Una de las historias más polémicas respecto de este tema fue el enfrentamiento de Felipe el Hermoso, rey de Francia, con la orden de los Templarios. Estos caballeros comenzaron como un pequeño grupo militar en Jerusalén, cuyo objetivo era proteger a los peregrinos que visitaban Palestina luego de la Primera Cruzada. Con el correr de los años lograron concretar un sistema de envío de dinero y suministros desde Europa a Palestina. Desarrollaron un eficiente método bancario con el que se ganaron la confianza de la nobleza y los reyes. Así erigieron una enorme fortuna y quedaron rodeados de deudores en muchos casos quebrados y sin posibilidad de devolver lo que habían pedido. Pero en 1307 uno de sus deudores, Felipe IV el Hermoso de Francia, junto con el Papa Clemente V, se confabularon y detuvieron al gran maestre francés, Jacques de Molay y a sus principales lugartenientes, todos acusados de sacrílegos y de mantener relaciones con Satanás. La mayoría de los apresados fueron quemados en la hoguera bajo tortura; poco después, el Papa suprimió la orden templaria y sus propiedades fueron asignadas a sus principales rivales, los Caballeros Hospitalarios, aunque la mayor parte quedó en manos del rey francés y de su colega inglés, Eduardo II.

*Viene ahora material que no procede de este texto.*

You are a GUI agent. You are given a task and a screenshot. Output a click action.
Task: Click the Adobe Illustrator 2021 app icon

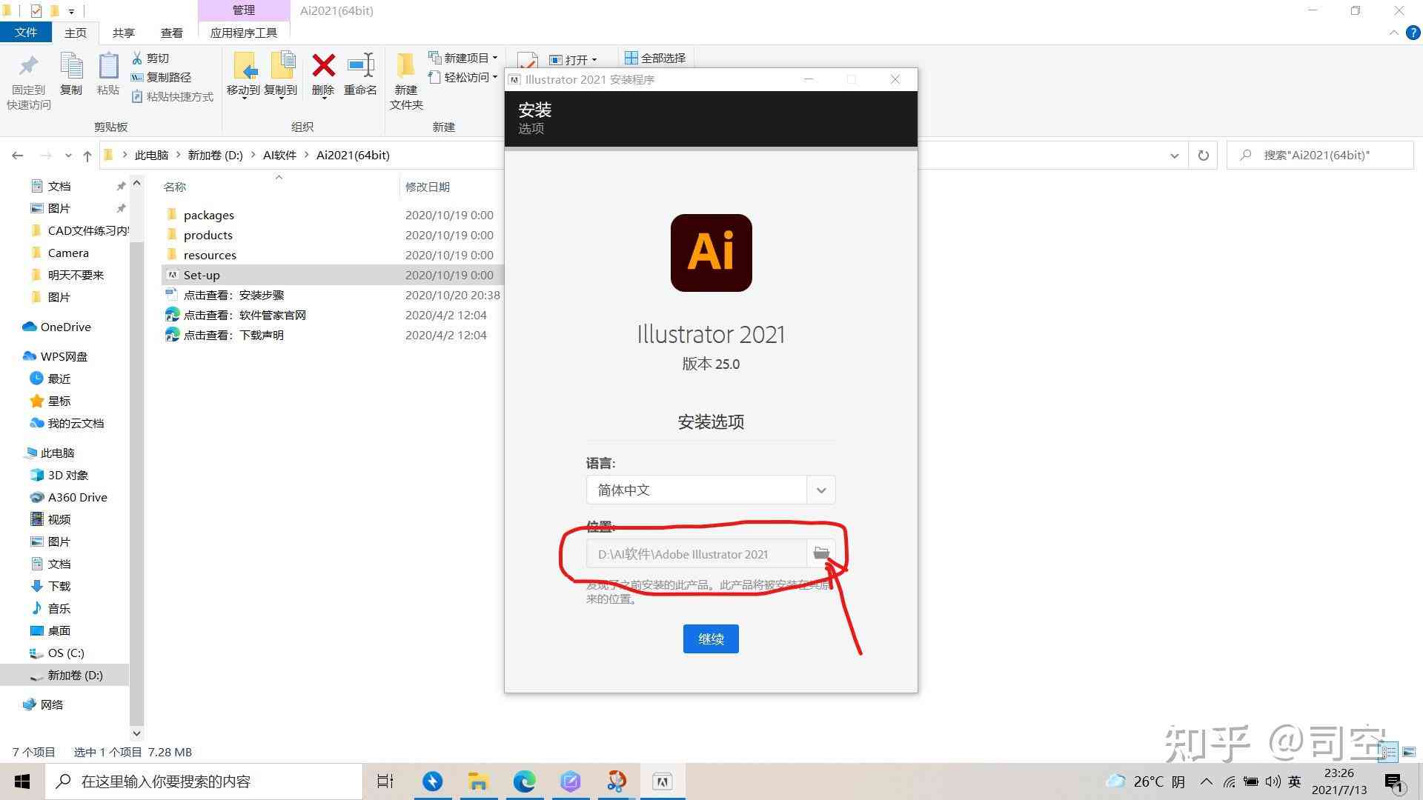tap(711, 252)
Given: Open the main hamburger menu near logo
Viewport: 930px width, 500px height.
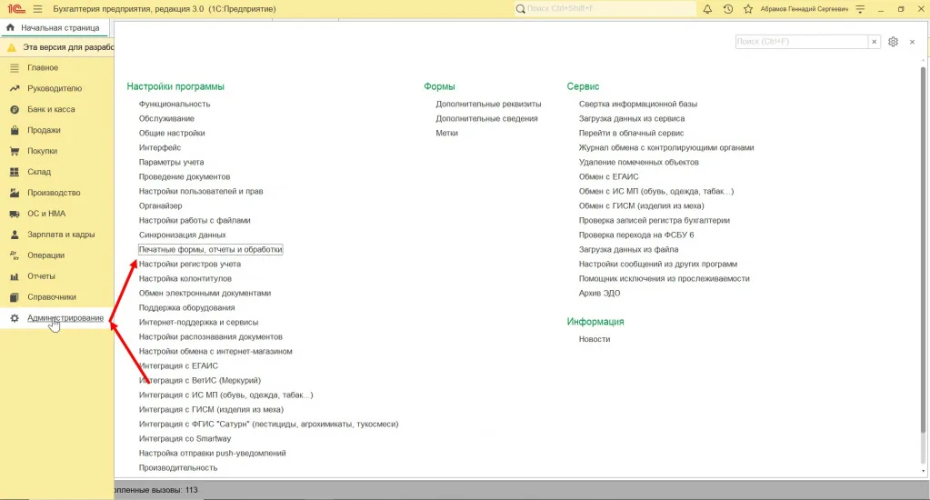Looking at the screenshot, I should point(38,9).
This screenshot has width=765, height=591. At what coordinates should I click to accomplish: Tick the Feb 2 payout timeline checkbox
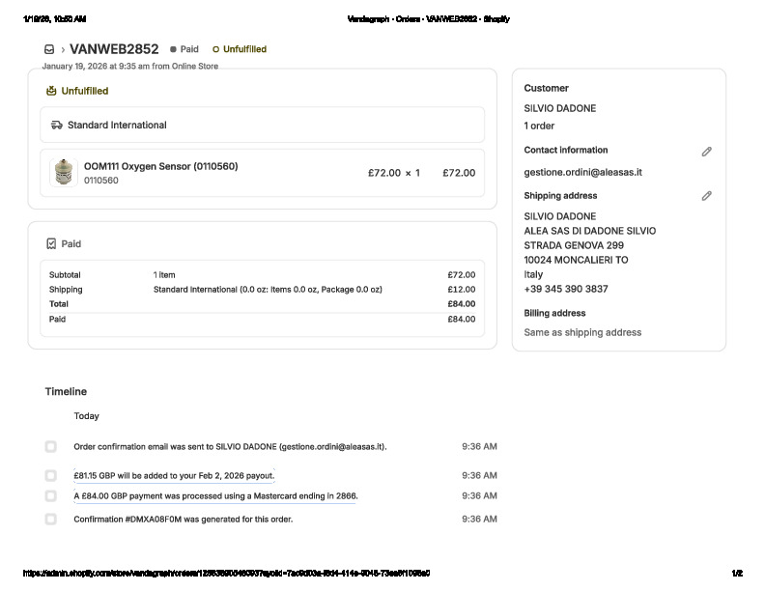[50, 475]
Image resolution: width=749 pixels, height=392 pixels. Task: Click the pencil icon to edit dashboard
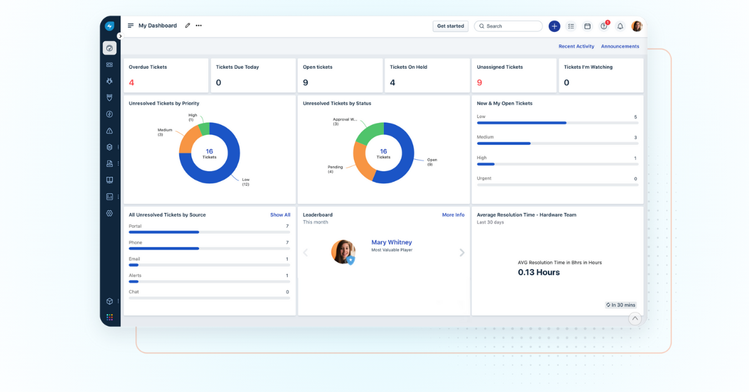(x=187, y=26)
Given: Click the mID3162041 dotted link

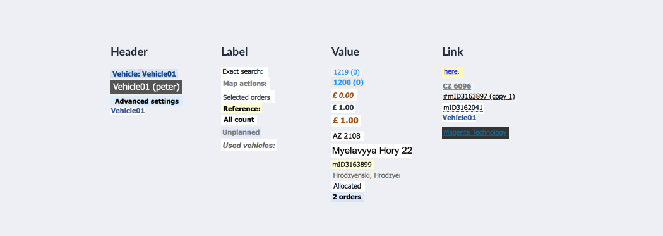Looking at the screenshot, I should click(x=463, y=108).
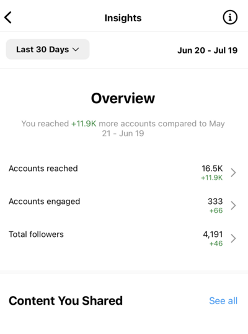Select the Overview heading
The image size is (248, 334).
(123, 98)
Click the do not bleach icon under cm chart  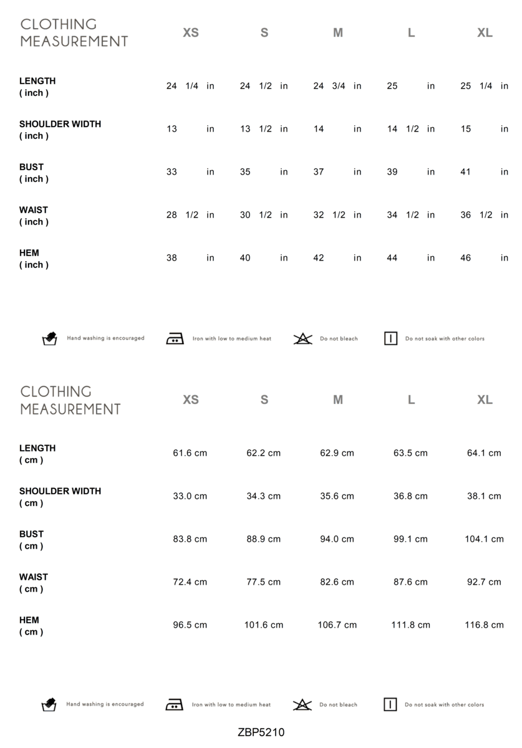click(x=302, y=704)
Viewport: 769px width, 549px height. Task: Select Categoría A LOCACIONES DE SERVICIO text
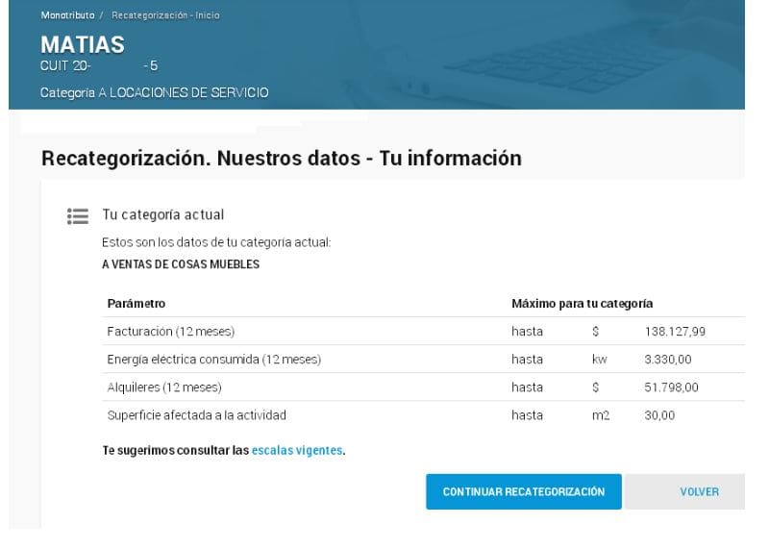pos(154,93)
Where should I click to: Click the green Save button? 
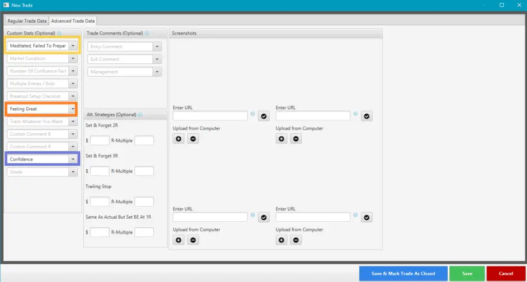(x=467, y=273)
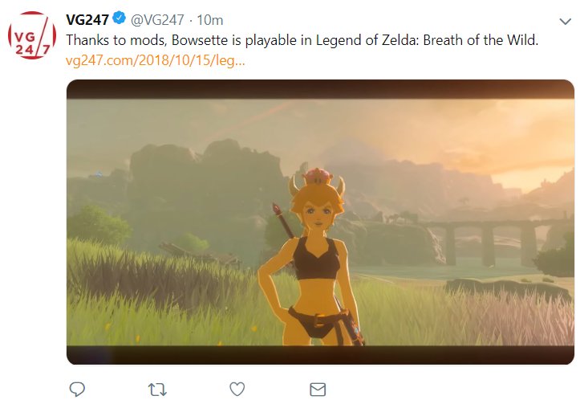Viewport: 580px width, 404px height.
Task: Open the Breath of the Wild image preview
Action: pos(320,222)
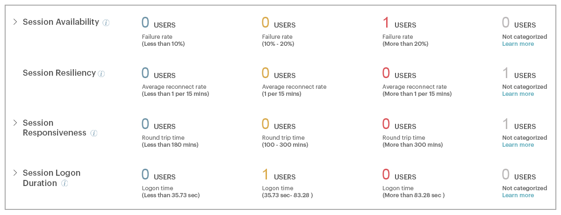Show info tooltip for Session Responsiveness

click(94, 133)
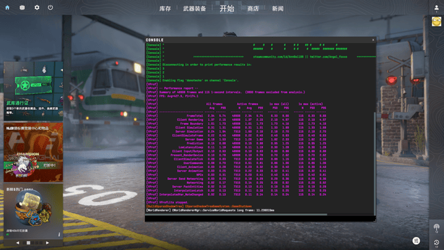Open recent teammates clock icon
444x250 pixels.
click(436, 242)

En este caso en lugar de liquidar la deuda, los deudores decidieron liquidar a los acreedores. Allí hubo una pugna de poder y dinero.
Los budistas, por otro lado, creen que la codicia está basada en una errada conexión material con la felicidad; esto es causado por una perspectiva que exagera los aspectos de un objeto.
Las codicias individuales son frecuentemente tildadas de ser dañinas para la sociedad puesto que sus motivos tienden a despreciar la felicidad de otros: si una persona está a punto de mejorar su riqueza, otra, en consecuencia, la pierde (asumiendo, por supuesto, que la economía de mercado es un juego de suma cero). Sin embargo, la codicia ha sido más aceptada (y la palabra ya es menos frecuente) en la cultura occidental, donde el deseo de acumular riquezas es una parte importante del capitalismo y del consumismo, lo cual no significa que sea algo que se considere bien visto: todo lo contrario. Cada vez hay más personas avaras, avarientas o avariciosas que actúan avariciosamente o avaramente para avariciar los bienes antes conseguidos.
A la avaricia se le considera pecado capital porque a través de la ganancia o tenencia se cometen muchos otros pecados. Se teme que a menudo se esconda como una virtud o se insinúe bajo el pretexto de ahorrar para el futuro. Cuando la avaricia se convierte en un incentivo para no justificar la conservación y retención de la riqueza, se le considera pecado grave; sin embargo, cuando denota simplemente el deseo de riqueza o placer, comúnmente no es pecado grave. Pero son innegables dos consecuencias directas: una de ellas, como diría el filósofo Fernando Sabater, es que “dar al dinero más importancia de la que tiene, convirtiéndolo en un fin en sí mismo es lo que distingue la avaricia del ahorro. Así, el avaro pierde de vista toda relación humana porque no reconoce que en cada intercambio reside algo muy profundo: la sociabilidad.” La otra, como diría Juvenal, es mucho más evidente, a la vez que dolorosa: “Es una gran locura el vivir pobre para morir rico”.